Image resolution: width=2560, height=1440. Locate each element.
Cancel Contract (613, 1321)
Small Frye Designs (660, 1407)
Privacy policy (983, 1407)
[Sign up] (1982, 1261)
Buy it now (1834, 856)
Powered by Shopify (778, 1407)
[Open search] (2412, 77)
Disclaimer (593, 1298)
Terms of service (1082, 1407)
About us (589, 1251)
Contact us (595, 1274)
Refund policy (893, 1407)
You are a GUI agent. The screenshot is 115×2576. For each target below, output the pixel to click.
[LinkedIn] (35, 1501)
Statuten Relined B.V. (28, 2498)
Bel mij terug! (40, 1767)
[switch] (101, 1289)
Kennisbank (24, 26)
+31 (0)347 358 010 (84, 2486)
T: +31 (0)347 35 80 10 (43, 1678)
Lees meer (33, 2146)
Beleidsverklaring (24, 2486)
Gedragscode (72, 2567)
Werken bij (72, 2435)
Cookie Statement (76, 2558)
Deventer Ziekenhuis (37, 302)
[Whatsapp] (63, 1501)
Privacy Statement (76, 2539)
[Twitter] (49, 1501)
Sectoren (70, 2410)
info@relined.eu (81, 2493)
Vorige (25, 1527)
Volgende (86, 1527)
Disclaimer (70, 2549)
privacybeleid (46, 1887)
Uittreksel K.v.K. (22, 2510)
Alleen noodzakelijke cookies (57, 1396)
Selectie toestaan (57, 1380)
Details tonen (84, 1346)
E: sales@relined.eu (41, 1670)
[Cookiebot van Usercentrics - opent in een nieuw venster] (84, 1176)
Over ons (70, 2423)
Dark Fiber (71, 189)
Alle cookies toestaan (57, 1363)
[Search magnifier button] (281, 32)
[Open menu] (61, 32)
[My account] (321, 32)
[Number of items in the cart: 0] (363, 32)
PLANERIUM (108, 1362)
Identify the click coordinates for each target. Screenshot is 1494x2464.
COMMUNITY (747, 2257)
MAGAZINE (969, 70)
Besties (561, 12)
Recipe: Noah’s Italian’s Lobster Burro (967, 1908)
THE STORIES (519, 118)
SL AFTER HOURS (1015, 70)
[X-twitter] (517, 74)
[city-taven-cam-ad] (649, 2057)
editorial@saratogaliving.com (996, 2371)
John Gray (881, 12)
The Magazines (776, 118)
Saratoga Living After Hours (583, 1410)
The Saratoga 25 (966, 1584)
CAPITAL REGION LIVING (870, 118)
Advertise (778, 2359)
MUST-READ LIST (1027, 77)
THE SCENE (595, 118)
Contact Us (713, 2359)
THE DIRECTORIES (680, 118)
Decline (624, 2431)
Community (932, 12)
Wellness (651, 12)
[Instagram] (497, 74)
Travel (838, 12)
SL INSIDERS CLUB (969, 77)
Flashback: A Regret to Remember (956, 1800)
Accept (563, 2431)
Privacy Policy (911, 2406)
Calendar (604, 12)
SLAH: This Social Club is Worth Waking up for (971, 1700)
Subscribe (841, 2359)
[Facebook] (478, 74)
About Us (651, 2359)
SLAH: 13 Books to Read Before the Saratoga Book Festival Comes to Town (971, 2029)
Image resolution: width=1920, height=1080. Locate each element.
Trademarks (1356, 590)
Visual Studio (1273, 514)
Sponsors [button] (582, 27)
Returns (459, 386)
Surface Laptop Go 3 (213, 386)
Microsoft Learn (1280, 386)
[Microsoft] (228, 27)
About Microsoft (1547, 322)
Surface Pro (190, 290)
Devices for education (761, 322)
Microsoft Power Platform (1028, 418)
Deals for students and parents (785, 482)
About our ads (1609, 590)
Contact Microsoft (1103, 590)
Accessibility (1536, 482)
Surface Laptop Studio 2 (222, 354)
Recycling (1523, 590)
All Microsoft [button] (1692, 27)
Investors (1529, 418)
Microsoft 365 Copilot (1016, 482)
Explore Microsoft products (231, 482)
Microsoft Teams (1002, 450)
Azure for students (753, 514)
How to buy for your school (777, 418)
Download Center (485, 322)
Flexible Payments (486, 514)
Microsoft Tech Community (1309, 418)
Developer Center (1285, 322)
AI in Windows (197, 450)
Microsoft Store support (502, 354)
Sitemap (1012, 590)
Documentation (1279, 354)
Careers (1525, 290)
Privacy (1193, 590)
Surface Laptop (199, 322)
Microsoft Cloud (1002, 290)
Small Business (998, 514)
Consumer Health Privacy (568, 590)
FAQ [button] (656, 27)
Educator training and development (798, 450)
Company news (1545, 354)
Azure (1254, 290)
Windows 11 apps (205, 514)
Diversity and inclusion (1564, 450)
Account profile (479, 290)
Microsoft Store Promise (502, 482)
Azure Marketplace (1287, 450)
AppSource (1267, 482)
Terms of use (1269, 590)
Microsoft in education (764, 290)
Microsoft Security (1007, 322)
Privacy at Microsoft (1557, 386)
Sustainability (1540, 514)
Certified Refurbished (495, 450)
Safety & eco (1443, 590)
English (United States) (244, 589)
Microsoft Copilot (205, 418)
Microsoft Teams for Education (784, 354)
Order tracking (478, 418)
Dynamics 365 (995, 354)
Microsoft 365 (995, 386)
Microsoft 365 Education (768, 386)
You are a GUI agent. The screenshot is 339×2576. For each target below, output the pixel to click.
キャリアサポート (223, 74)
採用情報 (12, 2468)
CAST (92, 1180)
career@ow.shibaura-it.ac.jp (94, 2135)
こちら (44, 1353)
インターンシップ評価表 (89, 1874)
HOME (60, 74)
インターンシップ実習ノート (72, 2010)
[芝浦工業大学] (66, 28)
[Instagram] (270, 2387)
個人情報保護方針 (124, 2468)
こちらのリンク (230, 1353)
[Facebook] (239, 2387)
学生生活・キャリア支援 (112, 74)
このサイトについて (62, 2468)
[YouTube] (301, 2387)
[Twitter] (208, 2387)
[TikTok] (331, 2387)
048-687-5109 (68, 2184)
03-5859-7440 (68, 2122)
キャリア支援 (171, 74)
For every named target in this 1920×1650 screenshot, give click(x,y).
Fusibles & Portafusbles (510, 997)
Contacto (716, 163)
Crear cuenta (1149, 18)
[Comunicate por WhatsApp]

### Prompt
Respond with one number, the count of lines in the data that hold the string "toestaan".

### Answer space
2